» **Cosa farai**:
1. Rispondi in frasi complete alle seguenti domande sul testo relativo alle norme regionali.
(a) In quale data è stato sottoscritto l'Accordo in Conferenza Unificata?
(b) Secondo il testo, a chi riserva la competenza esclusiva in materia di tutela della concorrenza l'articolo 117, secondo comma, lettera e)?
(c) A quali operazioni viene estesa l'applicabilità della procedura semplificata disciplinata nell'art. 6?
2. Prosegui il testo relativo alle norme regionali a partire dalla sua ultima frase.

» **Testo da analizzare**:

▬▬▬

A ciò aggiungasi che in data 8 marzo 2018 è stato sottoscritto, in Conferenza Unificata Governo – Regioni – Province Autonome ed Enti locali, un Accordo ai sensi degli art. 4 e 9 del d.Lgs. n. 281/1997, per l’attuazione dell’art. 1 commi 100/119 della L. n. 124/2017 in materia di carburanti, Tale accordo ha sancito l’impegno di tutti i soggetti contraenti ad implementare la concorrenzialità del mercato dei carburanti, estendendo e rendendo operabile l’Anagrafe dei carburanti.
La disposizione regionale in esame, facendo slittare il termine di adeguamento degli impianti in parola inficia l’intento di uniformare la materia su tutto il territorio nazionale, provocando squilibri concorrenziali. Essa eccede dunque dalle competenze regionali andando a violare l’articolo117, secondo comma lettera e) che riserva allo Stato la competenza esclusiva in materia di tutela della concorrenza.


4. L’art. 15, comma 1, dispone: «Al comma 1 dell'articolo 6 della legge regionale 21 luglio 2017, n. 29 (Misure per lo sviluppo del sistema territoriale regionale nonché interventi di semplificazione dell'ordinamento regionale nelle materie dell'edilizia e infrastrutture, portualità regionale e trasporti, urbanistica e lavori pubblici, paesaggio e biodiversità), le parole ", coerenti con le previsioni del programma d'intervento di cui all'articolo 4, da attuare nei canali e nelle vie di navigazione interna appartenenti al demanio regionale" sono soppresse».
Il testo oggi vigente dell’art. 6 della legge regionale n. 29 del 2017, dunque, prevede che «per gli interventi di dragaggio manutentivi, che risultano finalizzati al ripristino delle preesistenti condizioni di navigabilità in sicurezza, le procedure autorizzative (siano) circoscritte alla sola acquisizione delle verifiche e dei pareri necessari al conferimento e al riutilizzo dei materiali nel rispetto della vigente normativa di valenza ambientale e sanitaria». Per effetto del nuvum introdotto dalla disposizione che qui si contesta, dunque, l’applicabilità della procedura semplificata disciplinata nell’art. 6 citato – che limita, come si è visto, alla «sola acquisizione delle verifiche e dei pareri necessari al conferimento e al riutilizzo dei materiali» - è estesa anche alle operazioni da svolgersi in mare. L’applicabilità di tale norma a tali operazioni è attestata dagli espliciti riferimenti in tal senso contenuti nell’art. 1, comma 1, nell’art. 2, e nel Titolo II della menzionata legge n. 29.

▬▬▬

» **Dati**:
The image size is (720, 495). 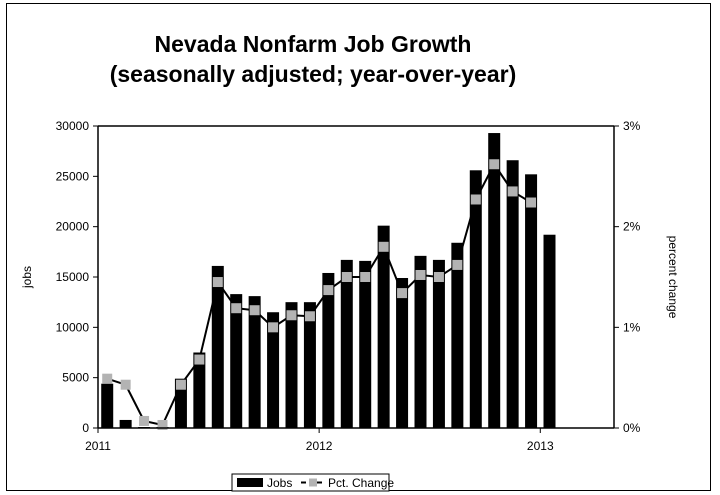 I want to click on chart-title-line-2: (seasonally adjusted; year-over-year), so click(x=314, y=74).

▬▬▬

» **Risposte agli esercizi**:
1.
(a) L'Accordo è stato sottoscritto l'8 marzo 2018.
(b) La riserva allo Stato.
(c) Viene estesa anche alle operazioni da svolgersi in mare.

2.
Le operazioni di dragaggio in mare, tuttavia, sono disciplinate dall’art. 109 del d.lgs. n. 152 del 2006, che pone una serie di precetti a tutela dell’ambiente e dell’ecosistema nel peculiare settore considerato. Qui rileva, in particolare, il comma 2 di tale disposizione, prevede quanto segue: «L’autorizzazione all'immersione in mare dei materiali di cui al comma 1, lettera a), è rilasciata dalla regione, fatta eccezione per gli interventi ricadenti in aree protette nazionali di cui alle leggi 31 dicembre 1982, n. 979 e 6 dicembre 1991, n. 394, per i quali e' rilasciata dal Ministero dell'ambiente e della tutela del territorio e del mare, in conformita' alle modalita' stabilite con decreto del Ministro dell'ambiente e della tutela del territorio e del mare, di concerto con i Ministri delle infrastrutture e dei trasporti, delle politiche agricole e forestali, delle attivita' produttive previa intesa con la Conferenza permanente per i rapporti tra lo Stato, le regioni e le province autonome di Trento e di Bolzano, da emanarsi entro centoventi giorni dalla data di entrata in vigore della parte terza del presente decreto». Alla disposizione appena citata è stata data attuazione con il decreto 15 luglio 2016, n. 173, che contiene il «Regolamento recante modalità e criteri tecnici per l'autorizzazione all'immersione in mare dei materiali di escavo di fondali marini».
Ebbene l’effetto principale della disposizione che qui si contesta è quello di impedire la piena applicazione dell’art. 109 del d.lgs. n. 152 del 2006, nonché del citato decreto attuativo, alle operazioni da svolgersi in mare. Tale effetto determina la violazione di norme poste dallo Stato nell’esercizio della propria competenza in materia di «tutela dell’ambiente e dell’ecosistema».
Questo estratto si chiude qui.